Walker conducted her tally on a Monday morning, after a weekend and before downtown cleanup crews got busy. Care to guess how butts many she found?

  • CIGARETTE DEPOSIT BILL NEVER CAUGHT FIRE

    Seven years ago, Joe Brooks figured that what worked for bottles could work for cigarette butts.
    So the Maine lawmaker proposed a 5-cent refundable deposit on cigarettes, akin to Maine's bottle deposit law. To get their money back, people would have to seal 20 butts in a plastic bag and take it to a redemption center.
    Brooks hoped the law would reduce littering and forest fires, and wouldn't mind if it reduced the number of smokers.

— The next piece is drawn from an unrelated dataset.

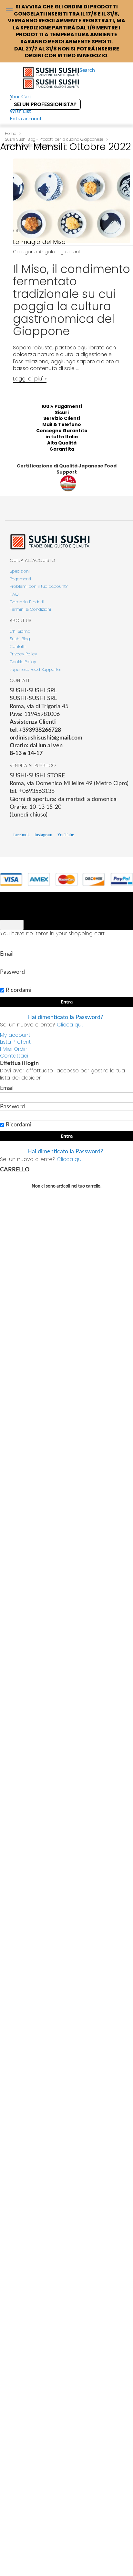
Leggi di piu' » (29, 378)
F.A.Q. (14, 594)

He estimated it could raise $100 million for the state from people who didn't bring their butts back.
    The idea caught attention, if not fire. Brooks was interviewed by the BBC and Jay Leno mentioned the bill on his show.
    "It became fairly popular, very newsworthy," said Brooks, who served three terms in the House before losing a race for the Senate. "It was the best ride of my life."
    The ride was short-lived. The House snuffed the bill, rejecting it 107-29.

If you guessed 3,990, you win.

"I was actually surprised," Walker said. "That's a lot."

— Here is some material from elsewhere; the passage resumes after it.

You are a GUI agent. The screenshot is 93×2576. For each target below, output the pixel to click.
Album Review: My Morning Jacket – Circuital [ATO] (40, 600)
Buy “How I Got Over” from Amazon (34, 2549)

Indeed it is. If each of those butts were a standard 1-inch-long filter and were laid end-to-end, they would reach nearly that full block of Railroad - from the Little Cheerful Café all the way to Sandy & Vale's Shoe Repair.

Tossing a cigarette butt on the ground is littering, subject to a $50 fine. Yet many smokers think they're doing the right thing, the safe thing, by stomping their butt out on the ground or tossing it into a gutter or drain.

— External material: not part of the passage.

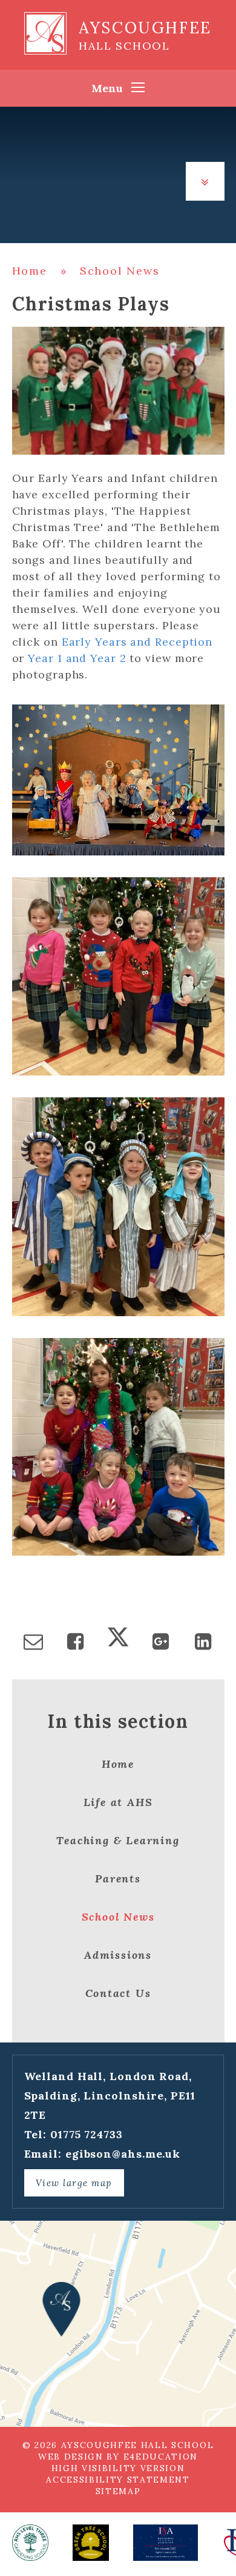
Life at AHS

Or maybe they just don't care. Either way, a lot of people do it, especially since new laws forced smokers to light up outside.

Cigarette litter is plentiful. It's also long-lasting, because most filters are made of durable plastic.

"It's just become a major burden on our maintenance crew," said Walker, executive director of Downtown Renaissance Network, the business organization that cleans and beautifies downtown.

"You think one little cigarette, what's the big deal," she said, "but 3,990 in a block, now that's a big deal."

That's why the organization is staging a month-long campaign backed by Keep America Beautiful, a national nonprofit outfit that, among other things, fights litter.

Walker's July 14 count set the benchmark. She'll do another count by Aug. 18 to see if the campaign makes a difference.

According to Keep American Beautiful, the number of butts on the ground should drop by 54 percent, based on the average decline at participating communities last year.

The campaign includes having businesses hand out fliers and free pocket ashtrays, and installing cigarette receptacles on downtown sidewalks. The metal receptacles are tall, tubular and bolted to the ground.

In mid-August, Bellingham police on bicycles will focus one weekend on handing out friendly warnings and pocket ashtrays to people who leave cigarette litter on the ground.

Once the campaign ends, organizers will meet to decide what to do next. For now, Walkers hopes more people will realize that cigarette butts are harmful litter that need proper disposal.

"I hope it gets people to start thinking," she said.